Histórico inflacionário brasileiro deixa claro que taxa alta é ruim para a economia, para a sociedade e para a política

O ministro Fernando Haddad passou bem por uma série de embates na sessão da Comissão de Finanças e Tributação na Câmara, nesta quarta-feira. No entanto, ao falar que a meta da inflação é "exigentíssima" , "um negócio inimaginável" acabou alimentando dúvidas no mercado financeiro. A fala do ministro já teve reflexo em taxas de juros futuros e no dólar. E o que provocou essa reação? A declaração de Haddad pode levar à conclusão de que o governo não está comprometido com essa meta de 3% que permite uma taxa de até 4,5%. A inflação em doze meses está abaixo disso no momento.

— Os núcleos (da inflação) estão rodando abaixo da meta, que é exigentíssima... Uma meta, para um país com as condições do Brasil, de 3% de inflação, é um negócio inimaginável. Desde que o regime de metas foi instituído, quantas vezes o Brasil teve 3% de inflação? Em quantos anos isso aconteceu, nos 25 anos de regime de metas? — afirmou Haddad.

E eu sei que o ministro está comprometido com a inflação baixa, estabilizada, mas a sua frase deixa margem a uma interpretação do mercado financeiro de que ele está pensando em mudar a meta de inflação, afinal ele faz parte do comitê do Banco Central do Brasil que decide qual será a meta. É muito ruim quando o ministro da Fazenda deixa uma frase mal explicada.

Mudar a meta de inflação, diga-se de passagem, não resolve o problema. A meta hoje é de 3% com uma banda de 1,5 ponto percentual para cima ou para baixo. Ou seja, com essa taxa de flutuação, pode chegar a 4,5%. Se for elevada para 4%, isso significaria que a taxa poderia chegar a 5,5%, e aí começa a ficar uma inflação perigosa.

O Brasil tem uma longa história com a inflação alta e ela não é boa. Este ano se completam três décadas do Plano Real, que foi muito bem concebido e implementado, e livrou o país de 50 anos de superinflação e de um episódio traumático de hiperinflação.

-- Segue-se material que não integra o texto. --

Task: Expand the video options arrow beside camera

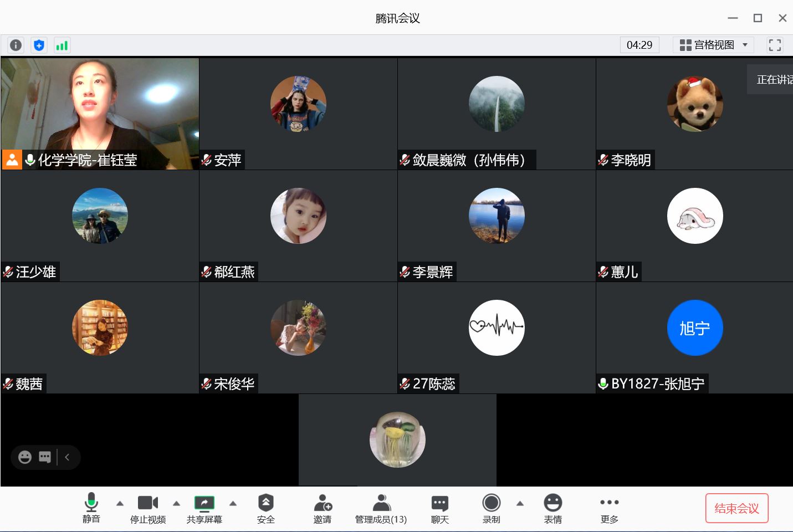Action: pos(176,504)
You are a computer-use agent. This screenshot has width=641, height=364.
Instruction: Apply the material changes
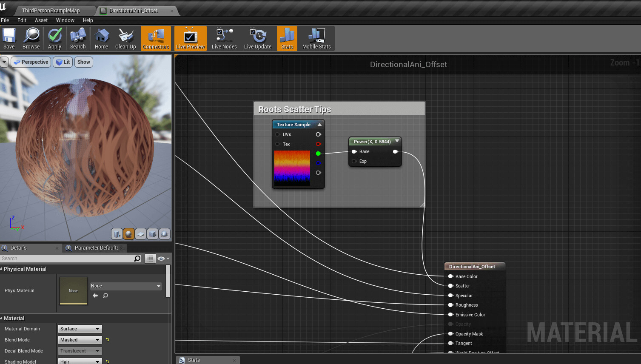coord(54,38)
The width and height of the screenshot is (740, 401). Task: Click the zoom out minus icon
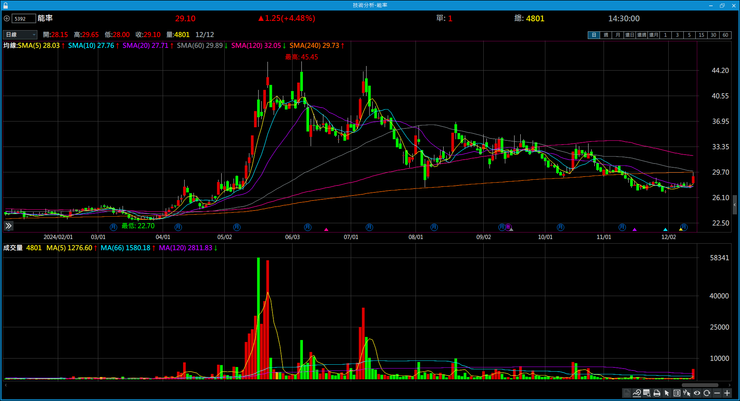click(716, 394)
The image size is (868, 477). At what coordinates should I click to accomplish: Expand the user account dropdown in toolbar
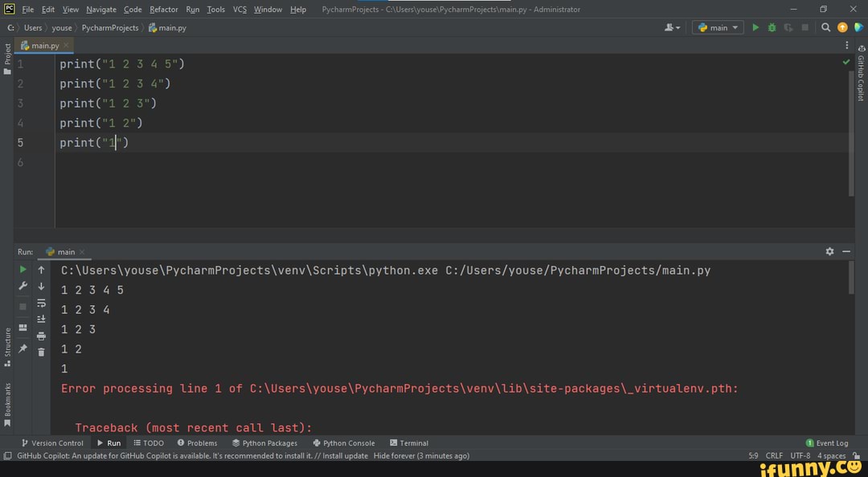(673, 27)
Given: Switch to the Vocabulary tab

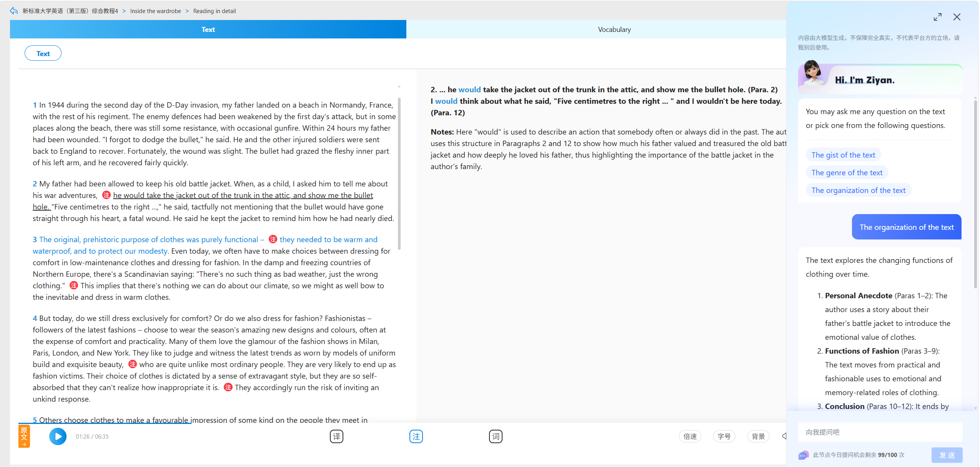Looking at the screenshot, I should (x=614, y=29).
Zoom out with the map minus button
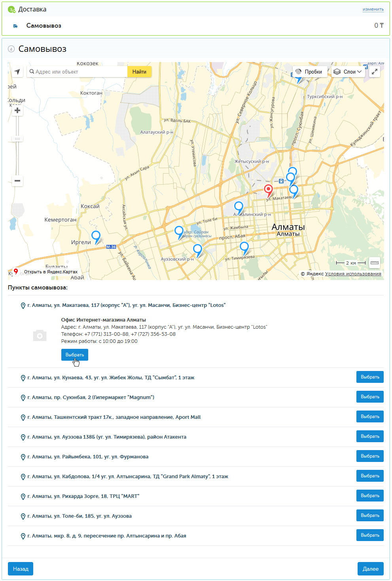 17,181
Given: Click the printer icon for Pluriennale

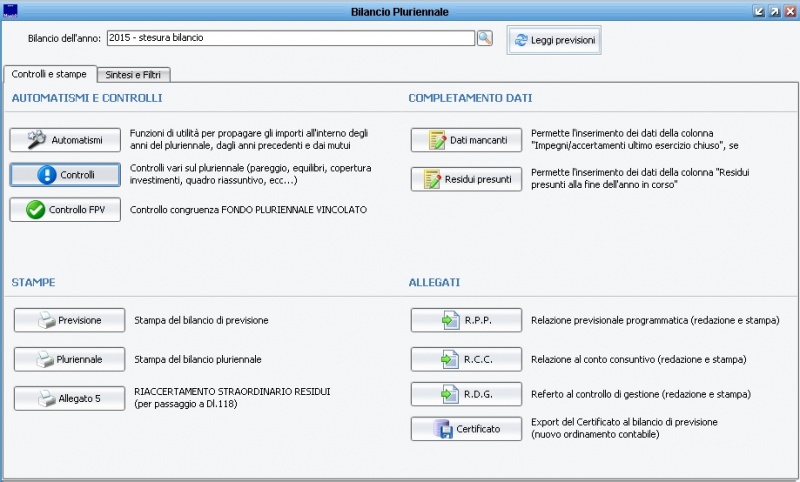Looking at the screenshot, I should pyautogui.click(x=47, y=359).
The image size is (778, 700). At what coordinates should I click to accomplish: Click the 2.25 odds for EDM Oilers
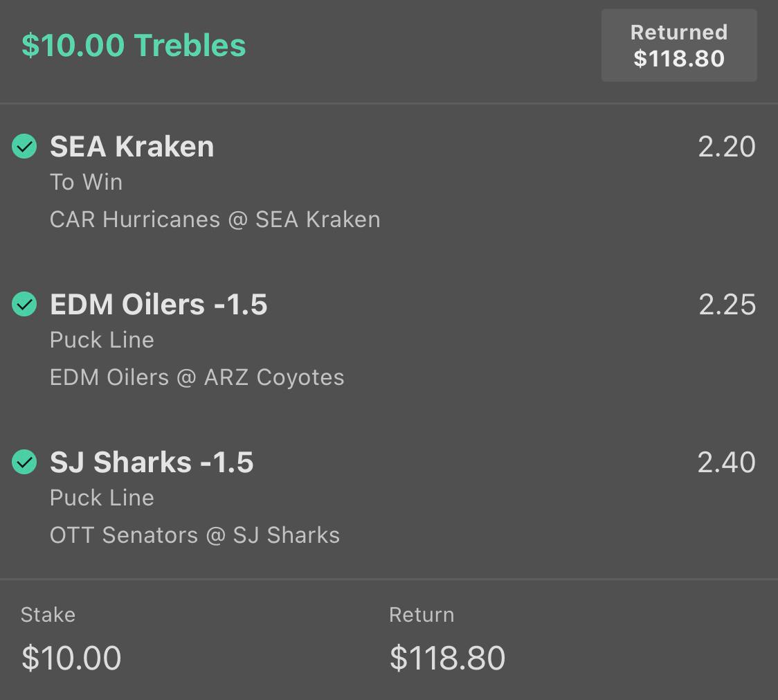click(727, 304)
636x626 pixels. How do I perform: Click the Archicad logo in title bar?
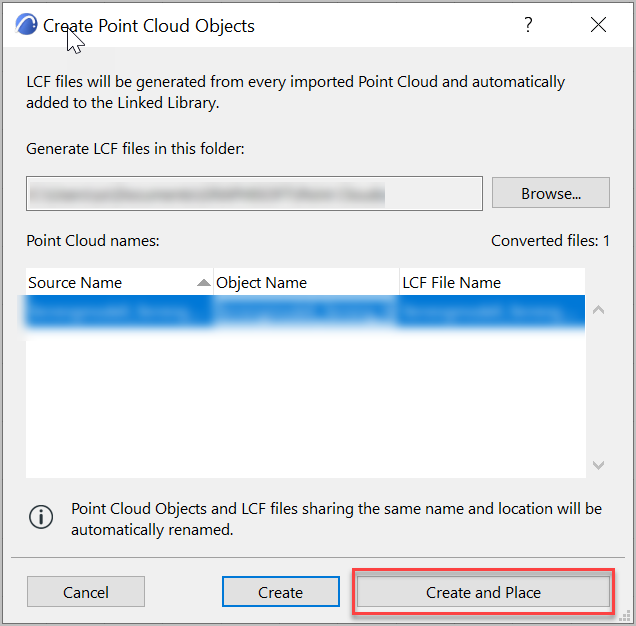pyautogui.click(x=26, y=24)
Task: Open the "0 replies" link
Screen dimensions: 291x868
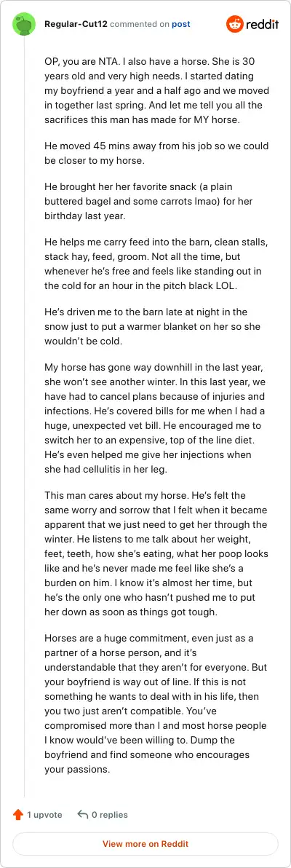Action: coord(110,814)
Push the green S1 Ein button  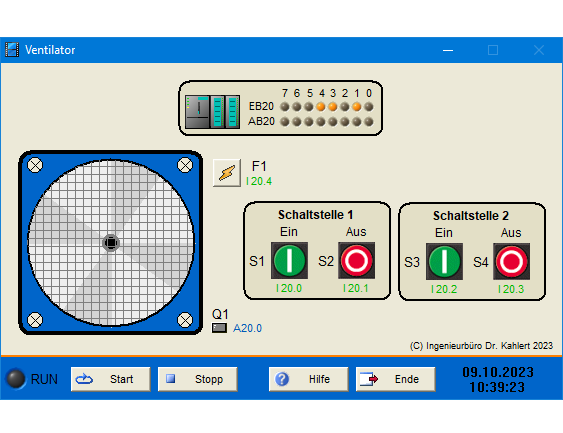pos(289,260)
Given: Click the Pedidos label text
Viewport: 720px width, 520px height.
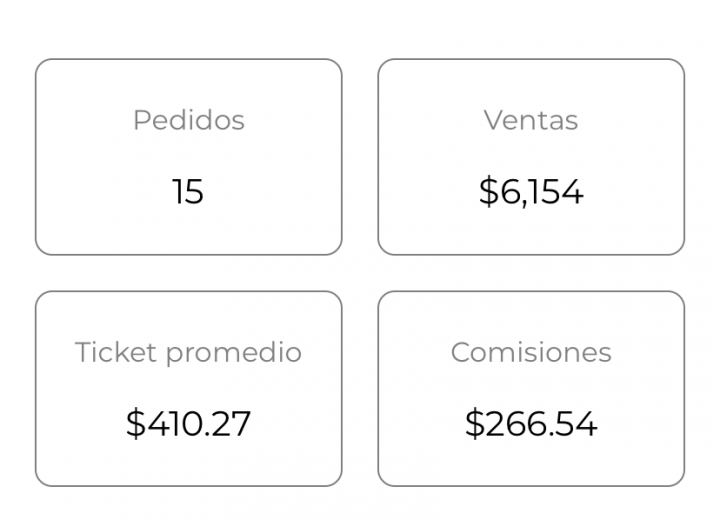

Como jornalista de economia vivi tudo isso, escrevi sobre isso, inclusive um livro, o "Saga Brasileira". E a história mostra que no Brasil quando se chega a um determinado patamar de inflação ela rapidamente escala para dois dígitos. E quando chega nos dois dígitos, tem o risco de continuar subindo e provoca um mau humor completo em relação ao governo, perda de popularidade e de apoio, aconteceu no governo Dilma e no de Jair Bolsonaro.

No caso do governo Bolsonaro, para vencer a inflação de dois dígitos, a política econômica tomou medidas artificiais para baixar na marra a inflação. Isso deixou um custo muito alto para o governo Lula sobre o qual o ministro falou ontem. Um desses custos foi ter que compensar governadores que foram forçados a suspender o ICMS sobre combustíveis fósseis. Haddad pontuou isso na sessão da Câmara ao falar dos precatórios e do calote dos estados. Todos artifícios usados para conter a inflação com fins eleitoreiros, o que acabou não dando certo, porque ele não foi reeleito.

Mas a lição que ficou de vários episódios de índices mais altos é que inflação alta não é bom para a política, não é bom para o social, não é bom para a economia.